Normal-inverse-Wishart distribution
Notation | [math]\displaystyle{ (\boldsymbol\mu,\boldsymbol\Sigma) \sim \mathrm{NIW}(\boldsymbol\mu_0,\lambda,\boldsymbol\Psi,\nu) }[/math] | ||
---|---|---|---|
Parameters |
[math]\displaystyle{ \boldsymbol\mu_0\in\mathbb{R}^D\, }[/math] location (vector of real) [math]\displaystyle{ \lambda \gt 0\, }[/math] (real) [math]\displaystyle{ \boldsymbol\Psi \in\mathbb{R}^{D\times D} }[/math] inverse scale matrix (pos. def.) [math]\displaystyle{ \nu \gt D-1\, }[/math] (real) | ||
Support | [math]\displaystyle{ \boldsymbol\mu\in\mathbb{R}^D ; \boldsymbol\Sigma \in\mathbb{R}^{D\times D} }[/math] covariance matrix (pos. def.) | ||
[math]\displaystyle{ f(\boldsymbol\mu,\boldsymbol\Sigma|\boldsymbol\mu_0,\lambda,\boldsymbol\Psi,\nu) = \mathcal{N}(\boldsymbol\mu|\boldsymbol\mu_0,\tfrac{1}{\lambda}\boldsymbol\Sigma)\ \mathcal{W}^{-1}(\boldsymbol\Sigma|\boldsymbol\Psi,\nu) }[/math] |
In probability theory and statistics, the normal-inverse-Wishart distribution (or Gaussian-inverse-Wishart distribution) is a multivariate four-parameter family of continuous probability distributions. It is the conjugate prior of a multivariate normal distribution with unknown mean and covariance matrix (the inverse of the precision matrix).[1]
Definition
Suppose
- [math]\displaystyle{ \boldsymbol\mu|\boldsymbol\mu_0,\lambda,\boldsymbol\Sigma \sim \mathcal{N}\left(\boldsymbol\mu\Big|\boldsymbol\mu_0,\frac{1}{\lambda}\boldsymbol\Sigma\right) }[/math]

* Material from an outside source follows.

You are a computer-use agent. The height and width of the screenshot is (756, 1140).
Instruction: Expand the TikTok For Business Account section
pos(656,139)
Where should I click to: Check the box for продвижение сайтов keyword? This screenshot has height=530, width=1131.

has a multivariate normal distribution with mean [math]\displaystyle{ \boldsymbol\mu_0 }[/math] and covariance matrix [math]\displaystyle{ \tfrac{1}{\lambda}\boldsymbol\Sigma }[/math], where
- [math]\displaystyle{ \boldsymbol\Sigma|\boldsymbol\Psi,\nu \sim \mathcal{W}^{-1}(\boldsymbol\Sigma|\boldsymbol\Psi,\nu) }[/math]

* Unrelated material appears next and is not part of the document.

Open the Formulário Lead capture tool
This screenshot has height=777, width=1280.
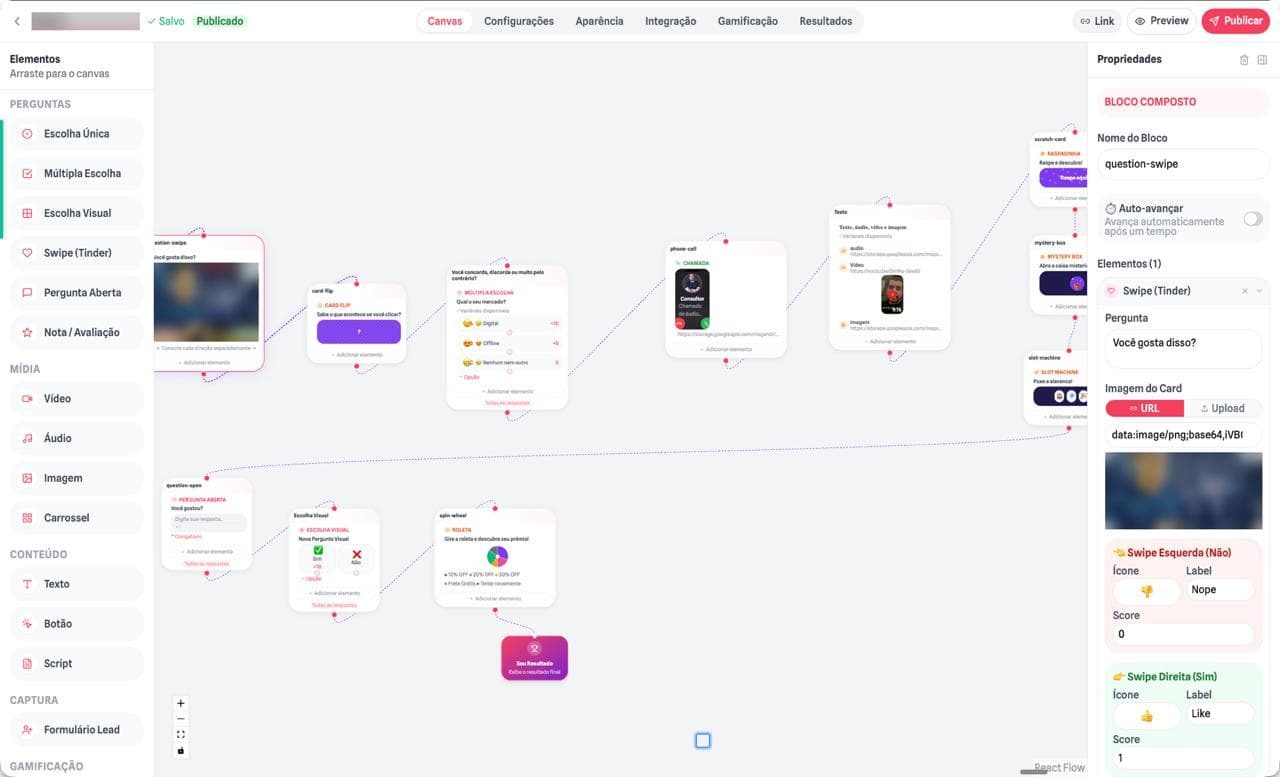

has an inverse Wishart distribution. Then [math]\displaystyle{ (\boldsymbol\mu,\boldsymbol\Sigma) }[/math] has a normal-inverse-Wishart distribution, denoted as
- [math]\displaystyle{ (\boldsymbol\mu,\boldsymbol\Sigma) \sim \mathrm{NIW}(\boldsymbol\mu_0,\lambda,\boldsymbol\Psi,\nu) . }[/math]
Characterization
Probability density function
- [math]\displaystyle{ f(\boldsymbol\mu,\boldsymbol\Sigma|\boldsymbol\mu_0,\lambda,\boldsymbol\Psi,\nu) = \mathcal{N}\left(\boldsymbol\mu\Big|\boldsymbol\mu_0,\frac{1}{\lambda}\boldsymbol\Sigma\right) \mathcal{W}^{-1}(\boldsymbol\Sigma|\boldsymbol\Psi,\nu) }[/math]
The full version of the PDF is as follows:[2]
[math]\displaystyle{ f(\boldsymbol{\mu},\boldsymbol{\Sigma} | \boldsymbol{\mu}_0,\lambda,\boldsymbol{\Psi},\nu ) =\frac{\lambda^{D/2}|\boldsymbol{\Psi}|^{\nu / 2}|\boldsymbol{\Sigma}|^{-\frac{\nu + D + 2}{2}}}{(2 \pi)^{D/2}2^{\frac{\nu D}{2}}\Gamma_D(\frac{\nu}{2})}\text{exp}\left\{ -\frac{1}{2}Tr(\boldsymbol{\Psi \Sigma}^{-1})-\frac{\lambda}{2}(\boldsymbol{\mu}-\boldsymbol{\mu}_0)^T\boldsymbol{\Sigma}^{-1}(\boldsymbol{\mu} - \boldsymbol{\mu}_0) \right\} }[/math]
Here [math]\displaystyle{ \Gamma_D[\cdot] }[/math] is the multivariate gamma function and [math]\displaystyle{ Tr(\boldsymbol{\Psi}) }[/math] is the Trace of the given matrix.
Properties
Scaling
Marginal distributions
By construction, the marginal distribution over [math]\displaystyle{ \boldsymbol\Sigma }[/math] is an inverse Wishart distribution, and the conditional distribution over [math]\displaystyle{ \boldsymbol\mu }[/math] given [math]\displaystyle{ \boldsymbol\Sigma }[/math] is a multivariate normal distribution. The marginal distribution over [math]\displaystyle{ \boldsymbol\mu }[/math] is a multivariate t-distribution.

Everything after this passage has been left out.